Knowing there is never a reason to be concerned about the law if you are suing President Trump in the Northern District of California, a group of “citizen groups” led by Sierra Club did just that and got the expected result.
A federal judge has partially blocked President Donald Trump’s plan to fund construction of a wall along the U.S.-Mexico border.
The preliminary injunction issued Friday immediately halts a $1 billion transfer of Pentagon counterdrug funding to cover expansions and enhancement of border barriers.
The court order also appears to jeopardize another $1.5 billion of the $8.1 billion the administration planned to use for border construction.
However, Oakland, Calif.-based U.S. District Court Judge Haywood Gilliam’s order only limits construction in specific border areas in Texas and Arizona and does not prevent the administration from tapping other funding sources to advance those projects.
Gilliam said the administration’s plan to transfer counterdrug funding to finance the border-wall construction appeared to be unconstitutional because the legal authority the administration was relying on applied only to “unforeseen” needs.
I’m not an authority on this, but I’m pretty sure that drug gangs using the mass of migrants crossing the border to mask and to facilitate drug smuggling is a fairly new, and “unforeseen,” development.

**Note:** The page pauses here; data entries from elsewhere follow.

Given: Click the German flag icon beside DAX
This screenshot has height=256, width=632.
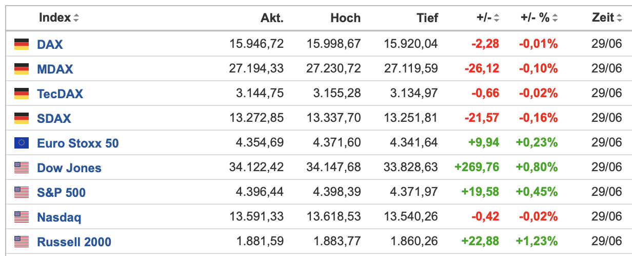Looking at the screenshot, I should click(x=22, y=44).
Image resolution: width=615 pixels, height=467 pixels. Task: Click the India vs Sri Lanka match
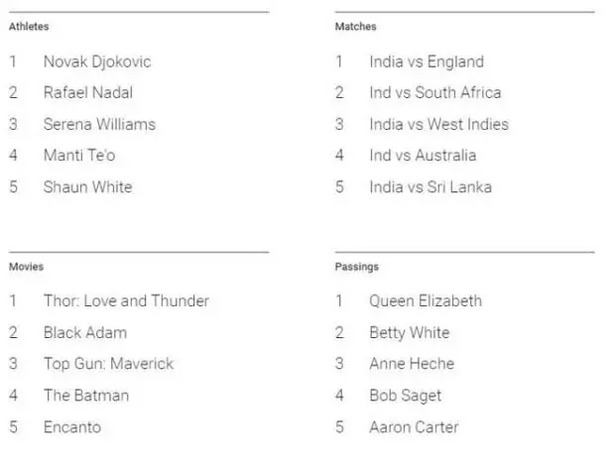[x=431, y=187]
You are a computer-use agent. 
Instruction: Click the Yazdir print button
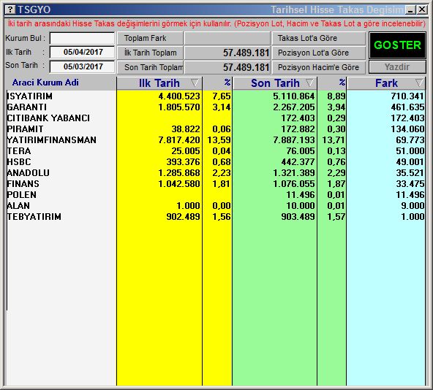(x=397, y=67)
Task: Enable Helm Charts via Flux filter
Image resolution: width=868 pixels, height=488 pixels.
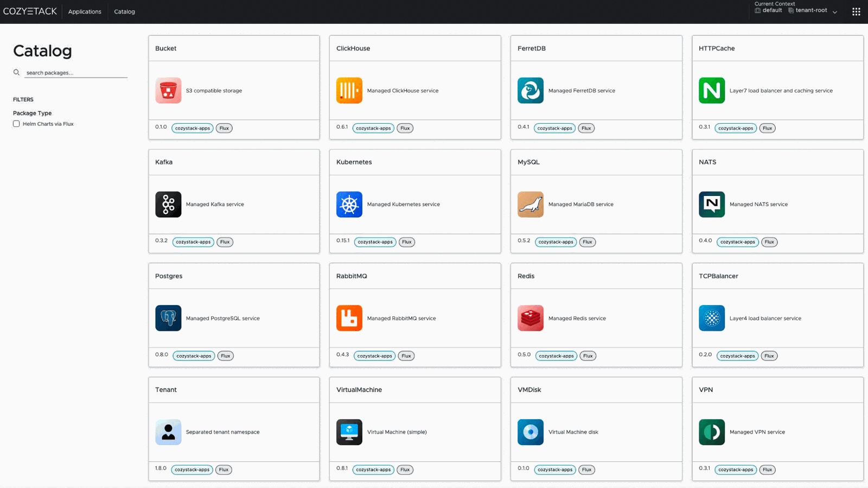Action: pos(16,124)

Outside the practice of Lex Trumpis, that is, law designed to harass the Trump administration and stymie any action by them, this is a rather extraordinary ruling. Consider:
- The judge gave a coalition of environmental and NeverTrump groups, to the extent these are not the same overlapping circles on a Venn Diagram, standing to challenge the construction not on grounds that the wall construction violated some federal law but that the administration was unconstitutionally spending the money because its rationale was wrong. If this is not a signal event in American jurisprudence, it is certainly a very, very, very, very rare one.
- Suit was filed in the Northern District of California. The section of the wall being challenged is in Texas and Arizona. How this case was even considered is truly bizarre because the traditional venue for challenging actions is either in the pertinent federal district or with in the District of Columbia. Texas, one should note, is not even in the Ninth Circuit.
And of course:
A federal judge who partially blocked President Trump’s plans to build a border wall along the United States-Mexico border previously donated almost $30,000 to former President Obama, other Democrats, and a political action committee.

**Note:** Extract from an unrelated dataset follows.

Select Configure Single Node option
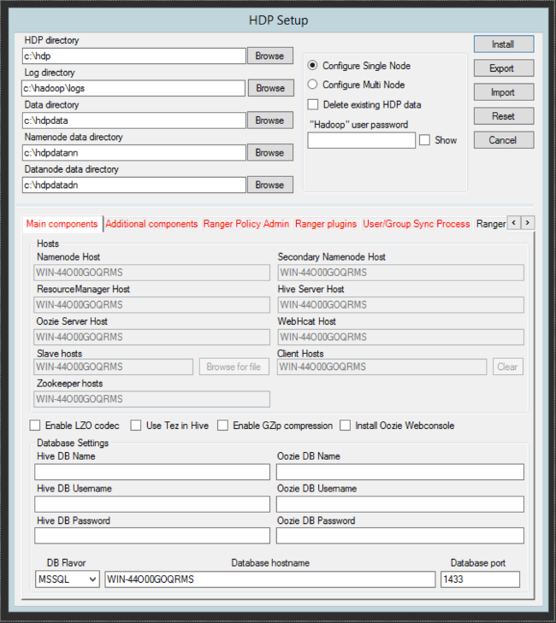This screenshot has width=556, height=623. [313, 66]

U.S. District Court Judge Haywood Gilliam, an Obama appointee confirmed in 2014, donated $6,900 to Barack Obama’s debut campaign for president and $14,500 to his reelection campaign, according to federal election records. The same records also indicate he contributed $4,500 to the Democratic National Committee in 2012 and, between 2012 and 2015, sent $3,100 to the Covington Burling LLP PAC, which supports candidates from both parties. His contributions totaled $29,000.

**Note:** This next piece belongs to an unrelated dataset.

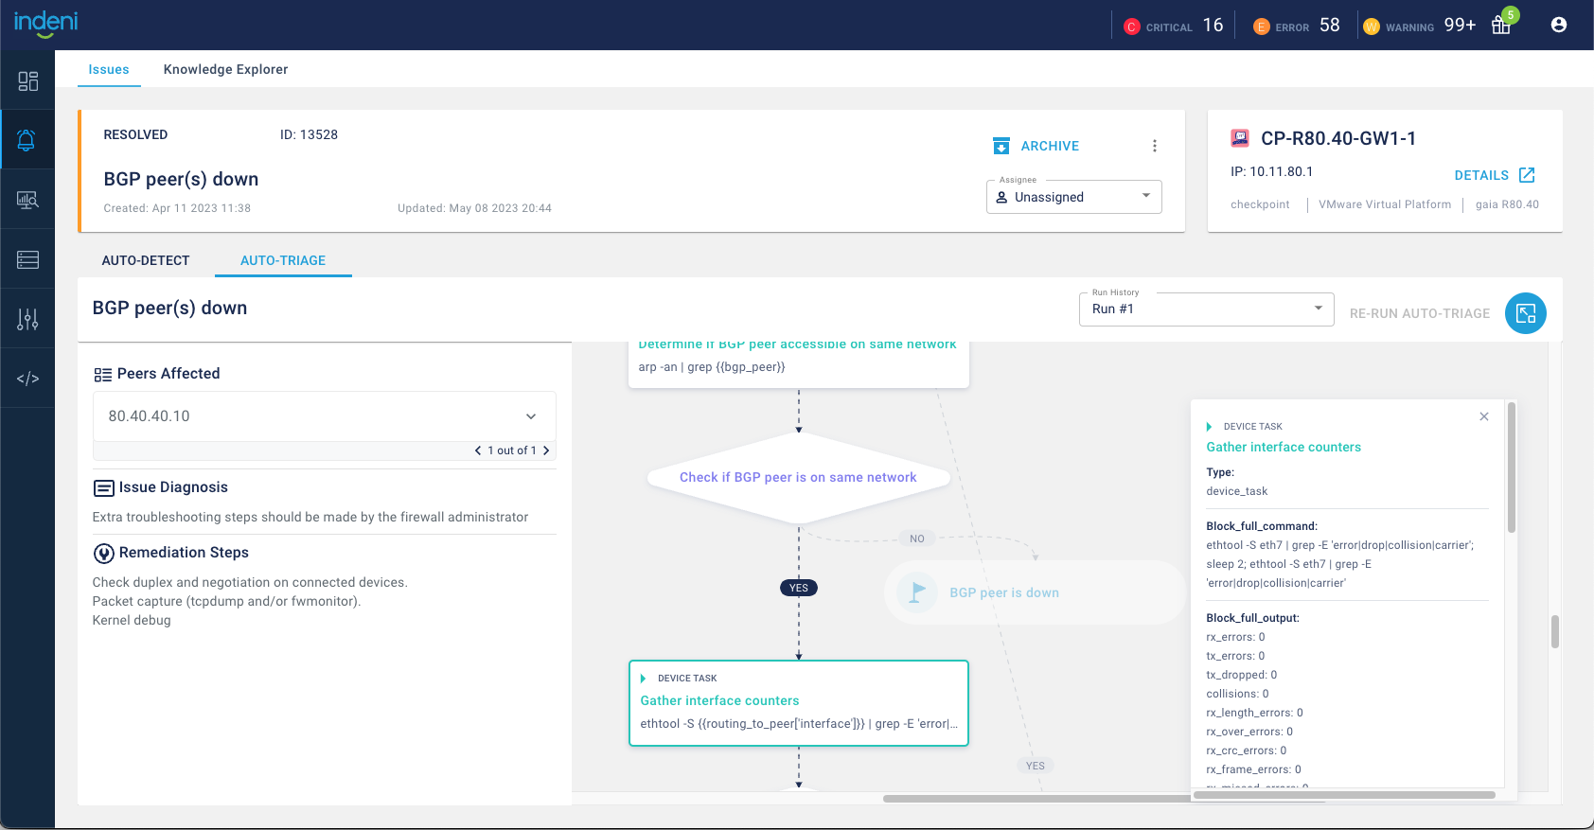Open the reports analysis sidebar icon
The image size is (1594, 830).
[x=27, y=200]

Despite the bleating to the contrary of Chief Justice John Roberts and NeverTrumpers everywhere, we are seeing a very clear pattern of judges appointed by Barack Obama acting as enforcers for the Obama legacy and as stumbling blocks for the Trump administration. One only has to look at the saga of the so-called “travel ban” to see this in action.
Both President Trump and Attorney General William Barr have expressed their displeasure at how lower court judges are deciding matters not involving their districts and demanding that their decisions apply nationwide. We should hope that Barr goes to war against this nonsense and forces the Supreme Court to clearly limit the power of federal district court judges to decide any matter that lies outside the geographic limits of their court.